Sergio Moro e Jair Bolsonaro
Marcos Corrêa/PR

Sergio Moro e Jair Bolsonaro

O senador Sergio Moro(União Brasil-PR), que entrou oficialmente na política pelas mãos do ex-presidente Jair Bolsonaro  (PL-RJ) — de quem recebeu a promessa de uma cadeira no Supremo Tribunal Federal (STF) —, dá sinais de que não se sente mais comprometido com o padrinho.

Enquanto afaga setores bolsonaristas e defende a ideia de anistia para os envolvidos na invasão em Brasília, no dia 8 de janeiro de 2023,  o paranaense foi escalado pelo presidente do Senado, Davi Alcolumbre (União-AP), para atuar na elaboração de um projeto que pode reduzir as penas de parte dos condenados pelos atos golpistas, ao mesmo em que endurece punições para Bolsonaro e os generais envolvidos.

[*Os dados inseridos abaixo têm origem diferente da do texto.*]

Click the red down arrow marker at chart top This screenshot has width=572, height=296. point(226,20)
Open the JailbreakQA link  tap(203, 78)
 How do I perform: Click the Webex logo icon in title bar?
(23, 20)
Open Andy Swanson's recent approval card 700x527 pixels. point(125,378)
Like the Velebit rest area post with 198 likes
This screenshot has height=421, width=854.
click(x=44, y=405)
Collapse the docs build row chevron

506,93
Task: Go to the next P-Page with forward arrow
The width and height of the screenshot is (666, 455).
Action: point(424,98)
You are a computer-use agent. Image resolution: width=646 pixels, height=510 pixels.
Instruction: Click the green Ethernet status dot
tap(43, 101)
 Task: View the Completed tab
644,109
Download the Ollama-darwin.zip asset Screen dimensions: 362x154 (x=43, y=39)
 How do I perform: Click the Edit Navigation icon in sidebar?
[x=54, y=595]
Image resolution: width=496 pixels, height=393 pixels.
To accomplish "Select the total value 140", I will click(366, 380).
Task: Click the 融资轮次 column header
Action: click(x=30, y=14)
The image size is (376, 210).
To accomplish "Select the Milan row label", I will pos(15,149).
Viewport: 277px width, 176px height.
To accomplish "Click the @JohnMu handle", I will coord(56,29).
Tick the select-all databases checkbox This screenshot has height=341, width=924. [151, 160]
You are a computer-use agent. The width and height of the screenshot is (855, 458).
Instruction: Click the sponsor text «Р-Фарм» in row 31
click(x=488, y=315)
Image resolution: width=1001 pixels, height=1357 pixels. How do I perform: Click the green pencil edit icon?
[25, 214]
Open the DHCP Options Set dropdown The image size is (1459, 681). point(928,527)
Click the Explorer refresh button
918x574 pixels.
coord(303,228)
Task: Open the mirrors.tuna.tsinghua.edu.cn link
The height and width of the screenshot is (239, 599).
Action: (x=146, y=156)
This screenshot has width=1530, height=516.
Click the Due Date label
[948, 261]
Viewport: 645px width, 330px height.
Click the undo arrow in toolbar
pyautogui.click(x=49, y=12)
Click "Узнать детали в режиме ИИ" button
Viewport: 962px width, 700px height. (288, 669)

Projeto com aval do STF pode excluir Bolsonaro de benefícios

A proposta vem sendo negociada diretamente entre Alcolumbre e o presidente do STF, ministro Luís Roberto Barroso, e tem como principal objetivo enterrar de vez o polêmico PL da Anistia, defendido pela bancada bolsonarista.

A ideia é oferecer uma alternativa legislativa que contemple apenas os condenados por crimes de menor gravidade, mantendo – e até ampliando – as penas para os principais articuladores do golpe, incluindo Bolsonaro e o ex-ministro da Defesa, Walter Braga Netto.